■ DATA PROVIDED:
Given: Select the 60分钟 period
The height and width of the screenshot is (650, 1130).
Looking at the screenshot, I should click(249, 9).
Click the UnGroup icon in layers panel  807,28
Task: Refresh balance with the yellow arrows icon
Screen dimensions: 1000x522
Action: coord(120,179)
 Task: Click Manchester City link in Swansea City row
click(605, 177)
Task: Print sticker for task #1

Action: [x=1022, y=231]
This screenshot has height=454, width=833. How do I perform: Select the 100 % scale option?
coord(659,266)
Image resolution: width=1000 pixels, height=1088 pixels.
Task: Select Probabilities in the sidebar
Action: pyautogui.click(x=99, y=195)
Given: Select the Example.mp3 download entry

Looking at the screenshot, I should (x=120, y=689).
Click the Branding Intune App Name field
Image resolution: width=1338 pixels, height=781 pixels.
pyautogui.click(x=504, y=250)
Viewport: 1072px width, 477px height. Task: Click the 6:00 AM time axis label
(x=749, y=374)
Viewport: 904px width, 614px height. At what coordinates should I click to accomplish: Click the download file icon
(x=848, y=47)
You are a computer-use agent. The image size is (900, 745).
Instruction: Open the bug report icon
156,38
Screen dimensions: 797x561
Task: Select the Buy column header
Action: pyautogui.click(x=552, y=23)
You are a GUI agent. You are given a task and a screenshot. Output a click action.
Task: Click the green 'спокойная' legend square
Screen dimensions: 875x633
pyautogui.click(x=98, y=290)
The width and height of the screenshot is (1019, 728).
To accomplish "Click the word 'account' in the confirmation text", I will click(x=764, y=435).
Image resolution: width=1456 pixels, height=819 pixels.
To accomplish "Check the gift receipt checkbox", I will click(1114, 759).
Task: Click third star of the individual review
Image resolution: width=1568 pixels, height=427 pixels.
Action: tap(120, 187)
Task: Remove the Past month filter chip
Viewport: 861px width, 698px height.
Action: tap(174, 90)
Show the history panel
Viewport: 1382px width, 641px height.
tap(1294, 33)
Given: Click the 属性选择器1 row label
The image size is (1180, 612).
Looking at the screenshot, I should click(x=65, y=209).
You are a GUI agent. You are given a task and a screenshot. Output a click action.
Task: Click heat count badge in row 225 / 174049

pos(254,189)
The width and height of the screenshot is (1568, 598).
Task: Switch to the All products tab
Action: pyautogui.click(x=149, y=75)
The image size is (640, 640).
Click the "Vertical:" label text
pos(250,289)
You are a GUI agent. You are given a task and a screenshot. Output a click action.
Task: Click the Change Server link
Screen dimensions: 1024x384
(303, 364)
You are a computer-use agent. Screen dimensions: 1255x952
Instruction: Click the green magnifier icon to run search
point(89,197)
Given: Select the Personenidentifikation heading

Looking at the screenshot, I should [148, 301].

■ PROBLEM STATEMENT: Each line of the material above must be retyped precisely.

■ TASK ANSWER:
Given: Select the 60分钟 period
The height and width of the screenshot is (650, 1130).
Looking at the screenshot, I should click(249, 9).
Click the UnGroup icon in layers panel  807,28
Task: Refresh balance with the yellow arrows icon
Screen dimensions: 1000x522
Action: coord(120,179)
 Task: Click Manchester City link in Swansea City row
click(605, 177)
Task: Print sticker for task #1

Action: [x=1022, y=231]
This screenshot has height=454, width=833. How do I perform: Select the 100 % scale option?
coord(659,266)
Image resolution: width=1000 pixels, height=1088 pixels.
Task: Select Probabilities in the sidebar
Action: pyautogui.click(x=99, y=195)
Given: Select the Example.mp3 download entry

Looking at the screenshot, I should (x=120, y=689).
Click the Branding Intune App Name field
Image resolution: width=1338 pixels, height=781 pixels.
pyautogui.click(x=504, y=250)
Viewport: 1072px width, 477px height. Task: Click the 6:00 AM time axis label
(x=749, y=374)
Viewport: 904px width, 614px height. At what coordinates should I click to accomplish: Click the download file icon
(x=848, y=47)
You are a computer-use agent. The image size is (900, 745).
Instruction: Open the bug report icon
156,38
Screen dimensions: 797x561
Task: Select the Buy column header
Action: pyautogui.click(x=552, y=23)
You are a GUI agent. You are given a task and a screenshot. Output a click action.
Task: Click the green 'спокойная' legend square
Screen dimensions: 875x633
pyautogui.click(x=98, y=290)
The width and height of the screenshot is (1019, 728).
To accomplish "Click the word 'account' in the confirmation text", I will click(x=764, y=435).
Image resolution: width=1456 pixels, height=819 pixels.
To accomplish "Check the gift receipt checkbox", I will click(1114, 759).
Task: Click third star of the individual review
Image resolution: width=1568 pixels, height=427 pixels.
Action: tap(120, 187)
Task: Remove the Past month filter chip
Viewport: 861px width, 698px height.
Action: tap(174, 90)
Show the history panel
Viewport: 1382px width, 641px height.
tap(1294, 33)
Given: Click the 属性选择器1 row label
The image size is (1180, 612).
Looking at the screenshot, I should click(x=65, y=209).
You are a GUI agent. You are given a task and a screenshot. Output a click action.
Task: Click heat count badge in row 225 / 174049

pos(254,189)
The width and height of the screenshot is (1568, 598).
Task: Switch to the All products tab
Action: pyautogui.click(x=149, y=75)
The image size is (640, 640).
Click the "Vertical:" label text
pos(250,289)
You are a GUI agent. You are given a task and a screenshot. Output a click action.
Task: Click the Change Server link
Screen dimensions: 1024x384
(303, 364)
You are a computer-use agent. Screen dimensions: 1255x952
Instruction: Click the green magnifier icon to run search
point(89,197)
Given: Select the Personenidentifikation heading

Looking at the screenshot, I should [148, 301].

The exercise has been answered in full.